ИСХОДНЫЙ ТЕКСТ |
--

Живой, громадной лентой, вьющейся далеко-далеко, идут ряды коммунаров, рабочих и граждан Москвы, пришедших отдать последний свой долг. На нынешний день — в день перенесения гроба — демонстрации нет, но демонстрация есть: рабочие не хотят ни на минуту оставлять своего усопшего вождя. Всюду и везде они вокруг него, они бережно сторожат покой отошедшего...

— Да, народа, и все больше крестьян, подвалило в Горках очень много...— рассказывал один из приехавших с поездом.— И откуда они?.. Казалось, и народа-то нет в этой местности, деревушки маленькие, а тут едут и едут, засыпанные снегом, в тулупах. Придет, отряхнется, прочистит бороду от снега и ледяных сосулек и тихо, не спеша, поднимается к «упокойнику».

— Откуда ты, дедушка?

— Да тутотка, недалече, верст тридцать будет...

— Откуда же ты узнал-то?

— По слухам, светик, по слухам,— отвечает приехавшая с ним хозяйка, уже сморщенная, уже согбенная годами жизни, трудом и нуждой.

— К кому же ты приехал? — расспрашивают его.

— Мы-то?

— Вы-то?

— Упокойника посмотреть, поклониться ему... Ведь он наш, Ильич-то, за крестьянство страдал, ну вот и кончина его праведная, легкая... без муки... Сел, говорят, дайте, говорит, испить... тут в одночасье и кончился...

— Праведники так умирают, только они одни... За нас, за хрес-тьян, старался он... Наш он...

И пошли, потянулись не спеша... Идут и идут... Вошли туда, где он... Кто помолился, кто так... Остановились, задумались... Кто-то всхлипнул... Постояли... Низко поклонились, кто в пояс, кто в ноги... Опять постояли... Продвинулись... Зашли с другой стороны... Поближе к лицу, к рукам... Внимательно, зорко смотрят, точно навеки хотят запомнить... Вздыхают... Слов нет... Зачем они?

Опять стали в ногах, у выхода... Отдали низкий, низкий поклон, стараясь рукой достать до пола... Покрутили головами, помяли шапки и вышли тихо, спокойно, важно, как истинные хозяева земли.

— Отслужил народу... Кого взамен-то оставил?.. Приказал ли что?.. Д-е-л-а!.. Теперь надо крепиться, всем заодно, миром, значит, брать... Нет его, Ильича-то — нет, слышь ты...

--

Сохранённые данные

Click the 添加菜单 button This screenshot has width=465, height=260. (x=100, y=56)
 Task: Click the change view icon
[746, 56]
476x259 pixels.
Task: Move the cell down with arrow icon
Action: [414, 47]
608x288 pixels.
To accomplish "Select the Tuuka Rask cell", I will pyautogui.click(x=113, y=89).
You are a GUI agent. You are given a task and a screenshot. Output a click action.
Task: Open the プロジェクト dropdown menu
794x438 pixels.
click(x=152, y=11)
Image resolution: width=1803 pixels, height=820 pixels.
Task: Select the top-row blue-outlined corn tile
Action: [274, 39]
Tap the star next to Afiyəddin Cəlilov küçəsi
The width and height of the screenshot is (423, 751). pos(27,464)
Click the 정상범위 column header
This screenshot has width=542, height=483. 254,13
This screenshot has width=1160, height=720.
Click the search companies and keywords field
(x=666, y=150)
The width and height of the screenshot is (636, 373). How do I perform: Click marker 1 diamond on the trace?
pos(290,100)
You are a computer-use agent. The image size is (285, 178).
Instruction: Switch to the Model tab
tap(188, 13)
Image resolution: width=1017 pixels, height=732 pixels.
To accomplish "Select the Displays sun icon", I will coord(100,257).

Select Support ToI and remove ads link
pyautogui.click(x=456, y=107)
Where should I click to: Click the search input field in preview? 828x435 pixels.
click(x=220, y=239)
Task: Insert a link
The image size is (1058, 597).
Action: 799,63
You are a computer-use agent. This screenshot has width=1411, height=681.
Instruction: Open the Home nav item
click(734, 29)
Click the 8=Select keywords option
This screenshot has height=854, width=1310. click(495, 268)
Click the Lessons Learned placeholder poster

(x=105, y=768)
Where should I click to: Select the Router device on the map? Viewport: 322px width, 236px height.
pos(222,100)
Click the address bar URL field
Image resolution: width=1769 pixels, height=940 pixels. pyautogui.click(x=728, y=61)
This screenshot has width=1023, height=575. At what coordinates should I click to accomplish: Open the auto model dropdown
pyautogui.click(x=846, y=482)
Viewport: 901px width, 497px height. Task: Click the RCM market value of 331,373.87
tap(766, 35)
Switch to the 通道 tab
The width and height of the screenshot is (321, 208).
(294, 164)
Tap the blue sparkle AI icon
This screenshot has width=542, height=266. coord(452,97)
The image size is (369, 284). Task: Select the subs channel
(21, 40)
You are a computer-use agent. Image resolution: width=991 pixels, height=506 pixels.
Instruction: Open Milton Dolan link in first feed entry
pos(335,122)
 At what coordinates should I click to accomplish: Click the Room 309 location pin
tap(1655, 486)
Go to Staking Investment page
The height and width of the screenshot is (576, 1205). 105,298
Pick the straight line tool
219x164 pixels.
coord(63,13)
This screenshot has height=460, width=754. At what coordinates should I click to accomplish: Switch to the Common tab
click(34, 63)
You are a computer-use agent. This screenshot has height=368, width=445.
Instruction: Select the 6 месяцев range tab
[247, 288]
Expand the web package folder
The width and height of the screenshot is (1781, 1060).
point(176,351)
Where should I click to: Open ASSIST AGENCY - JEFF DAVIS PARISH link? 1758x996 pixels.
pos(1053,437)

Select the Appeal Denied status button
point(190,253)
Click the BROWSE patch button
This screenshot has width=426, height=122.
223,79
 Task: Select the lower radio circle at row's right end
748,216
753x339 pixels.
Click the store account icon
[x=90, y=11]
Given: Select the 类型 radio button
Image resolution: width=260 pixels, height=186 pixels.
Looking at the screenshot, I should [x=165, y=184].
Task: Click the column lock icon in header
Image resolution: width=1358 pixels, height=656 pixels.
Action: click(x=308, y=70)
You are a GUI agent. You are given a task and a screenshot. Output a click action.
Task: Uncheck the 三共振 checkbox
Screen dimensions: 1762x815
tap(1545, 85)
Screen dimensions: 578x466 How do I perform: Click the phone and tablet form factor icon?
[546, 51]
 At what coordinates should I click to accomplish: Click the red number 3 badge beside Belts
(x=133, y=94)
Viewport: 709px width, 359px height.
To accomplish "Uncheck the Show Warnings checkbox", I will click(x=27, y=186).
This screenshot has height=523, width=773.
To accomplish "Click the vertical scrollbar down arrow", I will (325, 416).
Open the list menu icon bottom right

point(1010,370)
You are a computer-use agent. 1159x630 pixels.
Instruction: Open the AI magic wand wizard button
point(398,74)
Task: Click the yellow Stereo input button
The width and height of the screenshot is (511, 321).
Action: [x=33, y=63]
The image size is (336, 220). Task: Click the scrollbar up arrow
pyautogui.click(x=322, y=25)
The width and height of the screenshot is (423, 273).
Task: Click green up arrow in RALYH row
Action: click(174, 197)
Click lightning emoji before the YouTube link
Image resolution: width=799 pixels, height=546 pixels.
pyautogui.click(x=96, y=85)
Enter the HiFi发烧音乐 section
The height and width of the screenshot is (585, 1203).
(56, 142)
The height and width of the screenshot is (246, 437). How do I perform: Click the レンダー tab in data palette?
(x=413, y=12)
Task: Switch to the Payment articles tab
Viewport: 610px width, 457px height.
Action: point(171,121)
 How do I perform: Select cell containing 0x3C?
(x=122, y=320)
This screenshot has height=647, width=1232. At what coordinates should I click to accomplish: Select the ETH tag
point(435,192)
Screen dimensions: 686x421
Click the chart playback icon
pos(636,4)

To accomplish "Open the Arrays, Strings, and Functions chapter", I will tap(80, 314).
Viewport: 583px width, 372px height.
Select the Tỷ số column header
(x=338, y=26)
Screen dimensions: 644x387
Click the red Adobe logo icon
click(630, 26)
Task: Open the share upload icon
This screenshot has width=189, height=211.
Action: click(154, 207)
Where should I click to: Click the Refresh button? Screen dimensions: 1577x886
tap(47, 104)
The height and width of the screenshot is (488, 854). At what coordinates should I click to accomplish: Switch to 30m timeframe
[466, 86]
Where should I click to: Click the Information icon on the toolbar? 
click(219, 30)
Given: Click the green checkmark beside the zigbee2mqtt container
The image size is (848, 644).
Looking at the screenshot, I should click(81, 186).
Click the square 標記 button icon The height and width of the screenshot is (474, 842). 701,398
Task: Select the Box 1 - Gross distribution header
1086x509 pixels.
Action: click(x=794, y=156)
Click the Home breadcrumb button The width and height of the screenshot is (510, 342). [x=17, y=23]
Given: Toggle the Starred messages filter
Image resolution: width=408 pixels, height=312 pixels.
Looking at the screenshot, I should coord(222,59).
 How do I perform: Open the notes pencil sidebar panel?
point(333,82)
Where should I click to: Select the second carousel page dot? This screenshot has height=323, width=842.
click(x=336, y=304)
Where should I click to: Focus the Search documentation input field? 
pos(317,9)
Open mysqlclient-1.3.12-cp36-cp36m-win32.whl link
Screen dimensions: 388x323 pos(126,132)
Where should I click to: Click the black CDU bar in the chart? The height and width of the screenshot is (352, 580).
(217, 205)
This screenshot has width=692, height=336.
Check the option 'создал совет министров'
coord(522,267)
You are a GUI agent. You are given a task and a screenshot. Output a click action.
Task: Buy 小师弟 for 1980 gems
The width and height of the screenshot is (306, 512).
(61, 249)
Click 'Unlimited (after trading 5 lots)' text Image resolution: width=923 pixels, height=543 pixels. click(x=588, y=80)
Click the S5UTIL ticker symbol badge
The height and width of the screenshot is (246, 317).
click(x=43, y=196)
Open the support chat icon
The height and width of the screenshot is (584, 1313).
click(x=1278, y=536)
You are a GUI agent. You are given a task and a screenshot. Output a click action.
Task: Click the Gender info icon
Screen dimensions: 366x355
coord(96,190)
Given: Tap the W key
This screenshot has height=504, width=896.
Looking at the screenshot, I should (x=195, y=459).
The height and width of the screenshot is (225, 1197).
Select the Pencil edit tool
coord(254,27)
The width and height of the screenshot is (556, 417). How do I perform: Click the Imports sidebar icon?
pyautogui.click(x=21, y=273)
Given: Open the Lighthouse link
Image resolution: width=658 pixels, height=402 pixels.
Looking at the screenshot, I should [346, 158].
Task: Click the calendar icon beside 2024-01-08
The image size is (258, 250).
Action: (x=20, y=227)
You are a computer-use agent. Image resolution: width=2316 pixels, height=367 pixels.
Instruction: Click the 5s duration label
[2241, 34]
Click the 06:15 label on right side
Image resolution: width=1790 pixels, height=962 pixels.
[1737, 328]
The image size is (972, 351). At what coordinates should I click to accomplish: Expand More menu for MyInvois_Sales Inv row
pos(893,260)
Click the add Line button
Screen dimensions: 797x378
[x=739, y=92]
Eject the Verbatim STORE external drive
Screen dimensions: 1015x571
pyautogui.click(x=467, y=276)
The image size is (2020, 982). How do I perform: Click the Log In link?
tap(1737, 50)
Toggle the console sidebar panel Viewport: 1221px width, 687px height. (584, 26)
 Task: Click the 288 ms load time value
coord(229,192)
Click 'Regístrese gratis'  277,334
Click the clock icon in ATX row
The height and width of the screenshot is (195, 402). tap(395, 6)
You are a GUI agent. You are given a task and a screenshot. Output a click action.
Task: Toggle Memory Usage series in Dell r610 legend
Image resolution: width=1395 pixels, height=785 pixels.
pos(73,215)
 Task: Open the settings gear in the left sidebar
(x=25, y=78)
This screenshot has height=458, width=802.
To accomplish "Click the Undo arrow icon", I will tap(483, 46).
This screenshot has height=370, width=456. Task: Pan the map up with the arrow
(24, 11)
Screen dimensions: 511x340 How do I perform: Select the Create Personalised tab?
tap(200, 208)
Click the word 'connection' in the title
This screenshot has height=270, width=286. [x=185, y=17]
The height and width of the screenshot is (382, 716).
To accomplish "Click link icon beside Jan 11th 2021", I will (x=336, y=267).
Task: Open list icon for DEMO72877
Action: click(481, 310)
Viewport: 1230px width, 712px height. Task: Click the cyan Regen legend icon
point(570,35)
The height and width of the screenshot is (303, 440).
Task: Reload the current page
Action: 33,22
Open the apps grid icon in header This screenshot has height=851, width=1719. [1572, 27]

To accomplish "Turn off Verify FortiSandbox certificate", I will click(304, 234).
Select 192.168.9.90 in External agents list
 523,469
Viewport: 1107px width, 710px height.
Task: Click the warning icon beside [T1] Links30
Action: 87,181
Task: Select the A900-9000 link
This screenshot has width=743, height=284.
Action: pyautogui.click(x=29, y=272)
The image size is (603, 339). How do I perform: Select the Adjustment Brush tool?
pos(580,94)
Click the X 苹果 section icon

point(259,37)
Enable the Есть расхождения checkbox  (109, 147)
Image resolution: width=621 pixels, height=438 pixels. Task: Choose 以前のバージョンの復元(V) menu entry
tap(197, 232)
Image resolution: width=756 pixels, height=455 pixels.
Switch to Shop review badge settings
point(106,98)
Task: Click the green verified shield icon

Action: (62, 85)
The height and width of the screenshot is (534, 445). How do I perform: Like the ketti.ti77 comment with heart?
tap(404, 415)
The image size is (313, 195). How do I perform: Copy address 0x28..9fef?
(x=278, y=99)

--

ЗАДАНИЯ |
1) Продублируйте записи от строки с «Task: Click the 288 ms load time value» до строки с «(x=25, y=78)» включительно.
2) Допишите текст о прощании с Ильичом, продолжив его после последней приведённой фразы.
Текст и записи взяты из разных источников.

ОТВЕТЫ |
1)
 Task: Click the 288 ms load time value
coord(229,192)
Click 'Regístrese gratis'  277,334
Click the clock icon in ATX row
The height and width of the screenshot is (195, 402). tap(395, 6)
You are a GUI agent. You are given a task and a screenshot. Output a click action.
Task: Toggle Memory Usage series in Dell r610 legend
Image resolution: width=1395 pixels, height=785 pixels.
pos(73,215)
 Task: Open the settings gear in the left sidebar
(x=25, y=78)

2)
Поговорили, «посумлевались», еще раз поклонились дому, не торопясь отвязали торбы у лошадей, не торопясь сели, укутались, не торопясь поехали со двора, унося с собой печальную думу, разнося всюду «по слухам» жестокую, скорбную весть о кончине Владимира Ильича...

А народ все идет и идет... Подъезжают горожане, депутации, рабочие и все вместе, не спеша, без шума, без слов идут туда, где покоится он...

И когда понесли гроб, когда Владимир Ильич — увы, уже мертвый — последний раз покидал свои любимые Горки, тысячи людей, собравшись отовсюду, живой, казалось, бесконечной лентой шли и шли за ним, лежащим в гробу...

 

XII

Принесли...

Вот он Дом Союзов...

Двери настежь...

Рабочие на площади, рабочие у дверей, рабочие в вестибюле, рабочие на лестнице, рабочие в зале и среди них такие же рабочие, лишь одетые в красноармейские мундиры, полные энергии, прекрасной военной выправки, строгие и сосредоточенные, всегда стоящие на страже революции...

На руках рабочих к ним, к рабочим, в их дом, в Дом Союзов всех рабочих, принесли его, вождя рабочих; здесь совершает он последнюю остановку последнего пути...

Плавно, печально и трогательно понеслось пение серебряных труб прекрасного военного оркестра, зазвучало оно и переливно отдалось повсюду, словно пело и плакало, плакало и рыдало все кругом, вокруг и всюду...

Внесли и поставили на высокий помост весь в красном, окружили цветами и зеленью... Тяжелое, расшитое золотом, все в трауре, Красное знамя Центрального Комитета Российской Коммунистической партии (большевиков), ниспадая вокруг гроба, облекло и обвило его ноги, как мать укрывает дитя... Знамя Центрального Комитета Всероссийской организации профессиональных союзов тут же прильнуло к нему — вождю, товарищу и другу... Испытанные бойцы революции, соратники, советники и исполнители его твердой, стальной воли — воли бессменного руководителя ЦК партии и Совета Народных Комиссаров, его друзья и товарищи, толпятся здесь у этого последнего приюта последних дней, последнего пути жизни...

А там идут и идут — желают поклониться его телу, его праху, телесному воспоминанию непреклонной воли, высокого разума, духовной красоты и революционной чести того, кто всю жизнь свою, всю без остатка, отдал единой цели, единой борьбе, единому классу, единой диктатуре — диктатуре пролетариата.

Пришедшие отошли, опять за работу, опять к массам, опять и опять по его пути, по его стопам, по его заветам... А там не ждут: все идут, идут и идут... Без перерыва, потоком, всепоглощающей лавиной, безостановочно, быстрым шагом, не останавливаясь, чуть-чуть задерживаясь у гроба, чтобы хоть на минутку заглянуть, запечатлеть навеки уже холодные уста, уже закрытые очи, очи горного орла Революции.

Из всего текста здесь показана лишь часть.